Todavia, até que ponto aquele som e
aquela aparição eram fenômenos objetivos? No capítulo 10, de Atos, em que a
experiência de Cornélio é assemelhada à dos discípulos neste capítulo, não se
faz nenhuma menção a aparições, nem a sons. É por isso que muitos argumentam
dizendo não ter havido nem som nem visão alguma nessa ocasião, e que Lucas
apresenta algo que foi pura experiência íntima, pessoal, como um fenômeno
auditivo e visual. Todavia, permanece o fato de que Lucas nos apresenta dois
incidentes bem diferentes entre si, insistindo que aqui houve algo passível de
observação — eles viram (versículo 3). Após cuidadoso exame das evidências,
concluímos de que "o que chegou a eles não lhes chegou das profundezas de
seu subconsciente individual ou coletivo; foi algo que veio de longe dali, de
fora deles mesmos. Aquela foi uma experiência do poder divino inesperado, poder
que lhes era entregue, poder em forma de dádiva, com suas características
inerentes"
Todavia, essa também foi uma
experiência subjetiva. Lucas afirma isso com a expressão todos foram cheios do
Espírito Santo. "Tornar-se cheio" é algo diferente de "estar
cheio", e expressa a experiência consciente do momento. Os discípulos
sentiram, bem como viram e ouviram, e deram expressão a seus sentimentos ao
falar em outras línguas, conforme o Espírito Santo lhes concedia. Este verbo
especial "falar" (grego apopht-hegesthai) é peculiar a Atos, no Novo
Testamento, (como por exemplo em Atos 2:14; 26:25, mas é empregado noutras
passagens do grego bíblico para significar a expressão dos profetas (por exemplo,
1º Crônicas 25:1; Ezequiel 13:9; Miquéias 5:12).

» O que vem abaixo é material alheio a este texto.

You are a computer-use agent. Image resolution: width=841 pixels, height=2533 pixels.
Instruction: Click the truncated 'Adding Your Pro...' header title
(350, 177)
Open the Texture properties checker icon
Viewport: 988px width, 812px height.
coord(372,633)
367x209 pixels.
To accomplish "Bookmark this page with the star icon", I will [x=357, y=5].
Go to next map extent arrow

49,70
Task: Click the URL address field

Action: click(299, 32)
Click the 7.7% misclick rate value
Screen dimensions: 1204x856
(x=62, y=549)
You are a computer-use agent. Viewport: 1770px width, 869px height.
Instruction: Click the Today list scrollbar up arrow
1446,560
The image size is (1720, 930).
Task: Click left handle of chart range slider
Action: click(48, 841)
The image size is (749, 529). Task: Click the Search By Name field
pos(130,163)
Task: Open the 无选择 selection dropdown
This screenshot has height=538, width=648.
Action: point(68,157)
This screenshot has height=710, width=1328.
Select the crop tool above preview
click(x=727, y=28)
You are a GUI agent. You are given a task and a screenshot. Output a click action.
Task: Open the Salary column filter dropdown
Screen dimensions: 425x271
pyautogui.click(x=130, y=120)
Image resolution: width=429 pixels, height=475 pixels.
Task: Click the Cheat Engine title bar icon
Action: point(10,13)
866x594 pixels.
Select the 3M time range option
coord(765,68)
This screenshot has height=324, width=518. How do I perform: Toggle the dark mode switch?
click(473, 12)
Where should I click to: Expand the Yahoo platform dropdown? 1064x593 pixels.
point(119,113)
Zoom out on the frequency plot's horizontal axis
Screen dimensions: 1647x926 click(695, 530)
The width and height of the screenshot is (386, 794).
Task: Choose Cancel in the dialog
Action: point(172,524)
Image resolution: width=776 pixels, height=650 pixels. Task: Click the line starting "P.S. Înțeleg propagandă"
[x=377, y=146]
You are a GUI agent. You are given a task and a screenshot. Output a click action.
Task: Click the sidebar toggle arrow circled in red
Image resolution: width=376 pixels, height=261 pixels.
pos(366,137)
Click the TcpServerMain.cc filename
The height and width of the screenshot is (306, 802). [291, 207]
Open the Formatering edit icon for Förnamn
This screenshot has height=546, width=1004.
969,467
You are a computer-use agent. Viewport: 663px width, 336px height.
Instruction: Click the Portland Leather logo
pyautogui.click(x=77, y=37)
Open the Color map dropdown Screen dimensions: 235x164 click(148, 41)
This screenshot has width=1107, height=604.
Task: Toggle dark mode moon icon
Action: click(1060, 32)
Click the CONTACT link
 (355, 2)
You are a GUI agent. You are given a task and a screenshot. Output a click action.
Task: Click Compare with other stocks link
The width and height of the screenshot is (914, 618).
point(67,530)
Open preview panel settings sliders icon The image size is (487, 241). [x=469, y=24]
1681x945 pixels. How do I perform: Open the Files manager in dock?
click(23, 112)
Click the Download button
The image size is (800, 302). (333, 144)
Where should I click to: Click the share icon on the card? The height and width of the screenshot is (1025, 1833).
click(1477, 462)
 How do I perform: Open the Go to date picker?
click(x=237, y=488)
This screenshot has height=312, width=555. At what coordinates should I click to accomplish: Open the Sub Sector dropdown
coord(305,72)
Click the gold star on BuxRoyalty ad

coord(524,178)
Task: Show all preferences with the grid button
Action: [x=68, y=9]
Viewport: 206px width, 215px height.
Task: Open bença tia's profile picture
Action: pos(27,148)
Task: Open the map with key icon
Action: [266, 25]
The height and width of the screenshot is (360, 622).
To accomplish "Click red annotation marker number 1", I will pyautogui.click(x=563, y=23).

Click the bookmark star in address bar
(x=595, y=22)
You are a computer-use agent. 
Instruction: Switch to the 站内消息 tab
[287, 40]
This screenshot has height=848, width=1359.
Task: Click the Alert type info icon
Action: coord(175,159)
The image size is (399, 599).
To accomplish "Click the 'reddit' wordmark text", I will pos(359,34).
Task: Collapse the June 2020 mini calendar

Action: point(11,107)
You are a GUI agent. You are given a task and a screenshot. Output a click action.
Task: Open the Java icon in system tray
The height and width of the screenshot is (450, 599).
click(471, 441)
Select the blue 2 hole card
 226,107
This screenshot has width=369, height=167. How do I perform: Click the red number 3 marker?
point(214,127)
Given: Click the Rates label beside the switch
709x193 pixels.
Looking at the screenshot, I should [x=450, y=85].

Esse fenômeno de os discípulos
falarem em outras línguas parece significar algo diferente de outras
referências semelhantes, de outras passagens. É que "língua" aqui é
empregada com uma palavra que significa "linguagem" ou
"dialeto" (grego dialectos, capítulo 2, versículos 6, 8); o que
estava sendo dito aparentemente era inteligível e, por isso, devemos supor que
os discípulos falavam línguas reconhecíveis. Entretanto, não há razões para
julgarmos que o mesmo aconteceu em outras ocasiões em Atos, quando algo
parecido ocorreu (Atos 10:44 e seguinte; 19: 1 e seguintes), e temos todas as
razões para entender que I Coríntios 12-14, trata de um fenômeno inteiramente
diferente do de Pentecoste, pois, ali toda a argumentação de Paulo repousa em
"línguas" ininteligíveis, além do entendimento, necessitando de
"interpretação" (e não de tradução). Parece, portanto, que na igreja
de Corinto e talvez em Atos 10 e 19, as "línguas" constituíam uma
espécie de expressão enlevada, aquilo que Paulo, em certa ocasião, chamou de
"a língua dos anjos" (I Coríntios 13:1), e em outra (talvez)
"gemidos inexprimíveis" (Romanos 8:26).
Entretanto, seria admissível que
houvesse dois fenômenos diferentes? Presumindo que não, que não se trata de
dois fenômenos, Lucas tem sido acusado de entender mal ou de reinterpretar uma
tradição anterior em que as "línguas" de Atos 2 foram as mesmas
expressões de êxtase das demais passagens. Se isso não aconteceu, a tradição é
que chegou a Lucas distorcida: os discípulos teriam realmente falado em
"línguas" (no sentido usual desta palavra), mas as pessoas julgaram
ouvir os crentes louvando a Deus nas próprias línguas deles.
Não há nenhuma razão para duvidarmos
de que os discípulos experimentaram uma linguagem de êxtase no dia de
Pentecoste. E há boas razões para crermos, tanto pelo texto como pelos
paralelismos históricos religiosos, que a glossolalia e o comportamento dos
discípulos foram de ordem tal que muitas daquelas pessoas, que tudo observavam,
julgaram ter reconhecido palavras de louvor a Deus em outros idiomas.